----- Extract to read -----
The 100-year-old has today been knighted by The Queen in her first public engagement since the start of lockdown.

The World War Two hero raised more than £33million for the NHS by walking laps of his garden during the coronavirus pandemic.

But at his receives his knighthood and becomes Sir Tom, there will be one person missing from his side – his beloved wife, Pamela.

Born in Keighley in West Yorkshire, Colonel Tom attended the local grammar school before training as a civil engineer.

In the midst of World War Two he enlisted in the Army and served with the Duke of Wellington’s regiment in India and Burma, being honoured with a raft of bravery medals.

When he was posted to serve in India in October 1941, it took his Battalion six weeks by sea to arrive there.

During his time in south Asia Colonel Tom was instructed to start a motorcycling course before the Battalion was moved on to Calcutta – a road journey which took three weeks in Monsoon season.

Back in the UK Colonel Tom was sent on a course at The Armoured Fighting Vehicle School in Bovington.

After leaving the Forces Colonel Tom started work as a salesman and had all but given up on love.

But then, aged 50, he met his beloved wife Pamela and finally found his happy ending, getting married in 1968.

She was 35 and working as an office manager when Captain Tom first met her.

He said: “As it so happened, the office manager in Gravesend was a rather attractive young lady – she looked terrific to me, like a model – so I had to do various trips and, shall we say, the ­attraction with the office manager became stronger and I eventually married her.”

The couple had two daughters, Lucy and Hannah.

He describes their marriage as “a happy time” and the devoted couple loved the simple things in life.

Colonel Tom joked: “Pamela loved nothing more than a trip to Marks & Spencer. That was her dream day out, so we did that a lot.”

Heartbreakingly, Pamela’s health started to decline 20 years ago and her devoted husband cared for her for two years.

When her condition needed extra medical attention, Pamela was moved into a care home but Colonel Tom was still her main carer.

He would visit her every, single day and he was the one who fed her her meals and would sit with her for hours on end until she passed away 14 years ago.

Colonel Tom, who is still fiercely independent, now lives with his daughter, Hannah, along with his grandchildren, Georgia and Benjie, in the village of Marston Moretaine in Bedfordshire.
----- Information provided -----
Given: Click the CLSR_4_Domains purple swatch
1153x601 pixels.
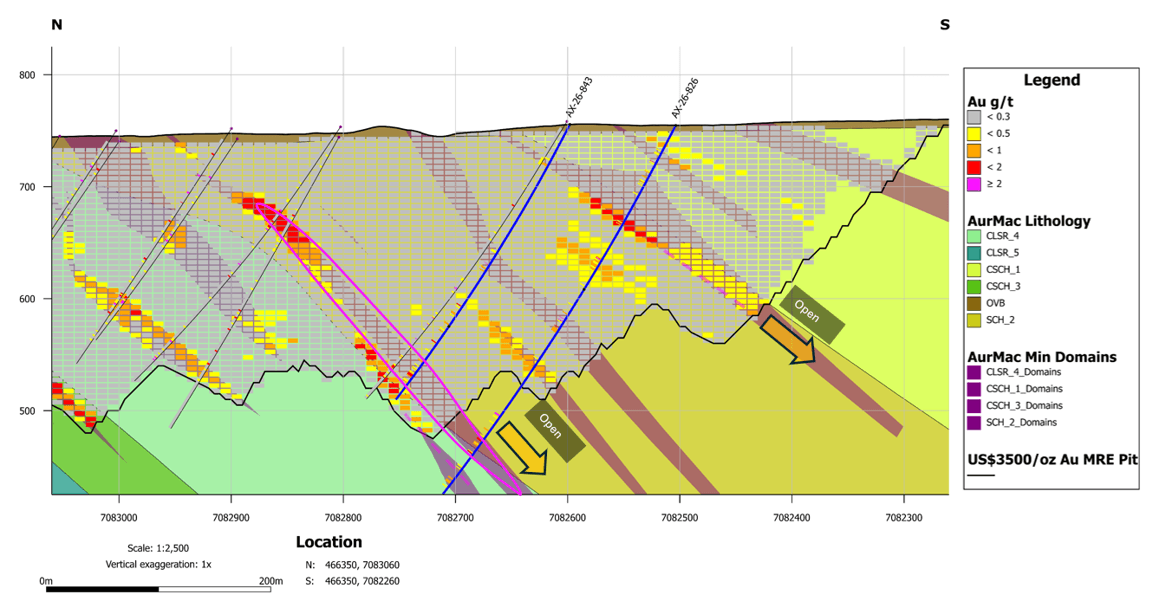Looking at the screenshot, I should (x=974, y=372).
-----
» Goal of the exercise: List every relative of Colonel Tom whom the article about his life names, and give each one's relation to him.

» Solution for this task: Pamela (wife), Lucy (daughter), Hannah (daughter), Georgia (grandchild), Benjie (grandchild)